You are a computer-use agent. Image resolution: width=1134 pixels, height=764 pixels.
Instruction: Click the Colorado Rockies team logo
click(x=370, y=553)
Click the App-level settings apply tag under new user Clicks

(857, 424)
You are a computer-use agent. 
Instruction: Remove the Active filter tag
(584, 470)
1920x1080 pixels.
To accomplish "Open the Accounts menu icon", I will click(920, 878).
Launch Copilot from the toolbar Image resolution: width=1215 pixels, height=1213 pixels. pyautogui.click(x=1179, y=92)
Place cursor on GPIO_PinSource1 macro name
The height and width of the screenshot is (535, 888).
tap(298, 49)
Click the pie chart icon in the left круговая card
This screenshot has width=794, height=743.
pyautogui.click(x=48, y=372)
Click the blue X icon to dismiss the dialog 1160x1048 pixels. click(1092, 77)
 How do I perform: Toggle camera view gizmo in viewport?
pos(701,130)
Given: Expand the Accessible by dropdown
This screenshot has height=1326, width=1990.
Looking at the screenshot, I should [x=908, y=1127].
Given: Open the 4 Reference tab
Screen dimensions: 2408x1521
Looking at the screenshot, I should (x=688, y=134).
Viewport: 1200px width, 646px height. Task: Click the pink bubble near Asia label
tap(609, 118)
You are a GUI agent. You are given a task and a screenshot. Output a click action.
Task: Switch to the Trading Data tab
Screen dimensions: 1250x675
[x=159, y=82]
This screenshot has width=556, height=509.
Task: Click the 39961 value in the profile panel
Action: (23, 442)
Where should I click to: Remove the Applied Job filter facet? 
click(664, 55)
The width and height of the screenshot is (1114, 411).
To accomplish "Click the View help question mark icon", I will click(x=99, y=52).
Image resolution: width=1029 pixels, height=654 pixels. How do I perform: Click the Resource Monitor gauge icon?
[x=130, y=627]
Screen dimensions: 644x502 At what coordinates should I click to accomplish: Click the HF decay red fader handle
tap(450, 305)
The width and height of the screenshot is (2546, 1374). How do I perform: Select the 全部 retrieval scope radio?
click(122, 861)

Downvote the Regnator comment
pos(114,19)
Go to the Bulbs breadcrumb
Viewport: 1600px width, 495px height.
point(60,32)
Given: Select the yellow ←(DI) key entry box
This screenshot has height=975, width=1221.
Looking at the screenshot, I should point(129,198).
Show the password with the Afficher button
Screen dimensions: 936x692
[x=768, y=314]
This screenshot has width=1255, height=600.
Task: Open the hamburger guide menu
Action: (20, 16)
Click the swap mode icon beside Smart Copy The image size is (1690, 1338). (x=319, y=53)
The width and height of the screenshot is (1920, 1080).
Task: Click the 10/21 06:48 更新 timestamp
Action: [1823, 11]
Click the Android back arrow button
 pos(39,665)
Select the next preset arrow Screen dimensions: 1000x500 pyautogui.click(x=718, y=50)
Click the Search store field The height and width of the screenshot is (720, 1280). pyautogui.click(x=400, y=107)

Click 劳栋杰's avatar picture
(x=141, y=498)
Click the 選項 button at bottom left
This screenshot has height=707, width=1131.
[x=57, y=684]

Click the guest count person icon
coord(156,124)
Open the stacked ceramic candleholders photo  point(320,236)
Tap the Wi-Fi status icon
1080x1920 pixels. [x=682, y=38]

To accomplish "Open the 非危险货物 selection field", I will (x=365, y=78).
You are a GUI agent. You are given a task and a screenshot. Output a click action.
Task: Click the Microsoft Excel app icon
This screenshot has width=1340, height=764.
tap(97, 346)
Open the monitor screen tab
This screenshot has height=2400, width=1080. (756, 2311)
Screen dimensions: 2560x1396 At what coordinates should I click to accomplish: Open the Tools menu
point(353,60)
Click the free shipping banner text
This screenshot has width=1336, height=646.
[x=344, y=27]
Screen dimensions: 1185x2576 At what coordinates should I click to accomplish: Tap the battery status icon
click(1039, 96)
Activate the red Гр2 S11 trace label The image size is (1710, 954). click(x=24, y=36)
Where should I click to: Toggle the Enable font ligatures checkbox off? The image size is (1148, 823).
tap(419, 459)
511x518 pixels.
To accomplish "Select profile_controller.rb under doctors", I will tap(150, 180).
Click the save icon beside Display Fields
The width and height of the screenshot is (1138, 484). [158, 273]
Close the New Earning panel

::::::::

DESCRIPTION OF THE TASK:
Can you retype all of the records above line for line, keeping every character unchanged?

RESULT:
You are a computer-use agent. Image resolution: width=1134 pixels, height=764 pixels.
Instruction: Click the Colorado Rockies team logo
click(x=370, y=553)
Click the App-level settings apply tag under new user Clicks

(857, 424)
You are a computer-use agent. 
Instruction: Remove the Active filter tag
(584, 470)
1920x1080 pixels.
To accomplish "Open the Accounts menu icon", I will click(920, 878).
Launch Copilot from the toolbar Image resolution: width=1215 pixels, height=1213 pixels. pyautogui.click(x=1179, y=92)
Place cursor on GPIO_PinSource1 macro name
The height and width of the screenshot is (535, 888).
tap(298, 49)
Click the pie chart icon in the left круговая card
This screenshot has width=794, height=743.
pyautogui.click(x=48, y=372)
Click the blue X icon to dismiss the dialog 1160x1048 pixels. click(1092, 77)
 How do I perform: Toggle camera view gizmo in viewport?
pos(701,130)
Given: Expand the Accessible by dropdown
This screenshot has height=1326, width=1990.
Looking at the screenshot, I should [x=908, y=1127].
Given: Open the 4 Reference tab
Screen dimensions: 2408x1521
Looking at the screenshot, I should (x=688, y=134).
Viewport: 1200px width, 646px height. Task: Click the pink bubble near Asia label
tap(609, 118)
You are a GUI agent. You are given a task and a screenshot. Output a click action.
Task: Switch to the Trading Data tab
Screen dimensions: 1250x675
[x=159, y=82]
This screenshot has width=556, height=509.
Task: Click the 39961 value in the profile panel
Action: (23, 442)
Where should I click to: Remove the Applied Job filter facet? 
click(664, 55)
The width and height of the screenshot is (1114, 411).
To accomplish "Click the View help question mark icon", I will click(x=99, y=52).
Image resolution: width=1029 pixels, height=654 pixels. How do I perform: Click the Resource Monitor gauge icon?
[x=130, y=627]
Screen dimensions: 644x502 At what coordinates should I click to accomplish: Click the HF decay red fader handle
tap(450, 305)
The width and height of the screenshot is (2546, 1374). How do I perform: Select the 全部 retrieval scope radio?
click(122, 861)

Downvote the Regnator comment
pos(114,19)
Go to the Bulbs breadcrumb
Viewport: 1600px width, 495px height.
point(60,32)
Given: Select the yellow ←(DI) key entry box
This screenshot has height=975, width=1221.
Looking at the screenshot, I should point(129,198).
Show the password with the Afficher button
Screen dimensions: 936x692
[x=768, y=314]
This screenshot has width=1255, height=600.
Task: Open the hamburger guide menu
Action: (20, 16)
Click the swap mode icon beside Smart Copy The image size is (1690, 1338). (x=319, y=53)
The width and height of the screenshot is (1920, 1080).
Task: Click the 10/21 06:48 更新 timestamp
Action: [1823, 11]
Click the Android back arrow button
 pos(39,665)
Select the next preset arrow Screen dimensions: 1000x500 pyautogui.click(x=718, y=50)
Click the Search store field The height and width of the screenshot is (720, 1280). pyautogui.click(x=400, y=107)

Click 劳栋杰's avatar picture
(x=141, y=498)
Click the 選項 button at bottom left
This screenshot has height=707, width=1131.
[x=57, y=684]

Click the guest count person icon
coord(156,124)
Open the stacked ceramic candleholders photo  point(320,236)
Tap the Wi-Fi status icon
1080x1920 pixels. [x=682, y=38]

To accomplish "Open the 非危险货物 selection field", I will (x=365, y=78).
You are a GUI agent. You are given a task and a screenshot. Output a click action.
Task: Click the Microsoft Excel app icon
This screenshot has width=1340, height=764.
tap(97, 346)
Open the monitor screen tab
This screenshot has height=2400, width=1080. (756, 2311)
Screen dimensions: 2560x1396 At what coordinates should I click to accomplish: Open the Tools menu
point(353,60)
Click the free shipping banner text
This screenshot has width=1336, height=646.
[x=344, y=27]
Screen dimensions: 1185x2576 At what coordinates should I click to accomplish: Tap the battery status icon
click(1039, 96)
Activate the red Гр2 S11 trace label The image size is (1710, 954). click(x=24, y=36)
Where should I click to: Toggle the Enable font ligatures checkbox off? The image size is (1148, 823).
tap(419, 459)
511x518 pixels.
To accomplish "Select profile_controller.rb under doctors", I will tap(150, 180).
Click the save icon beside Display Fields
The width and height of the screenshot is (1138, 484). [158, 273]
Close the New Earning panel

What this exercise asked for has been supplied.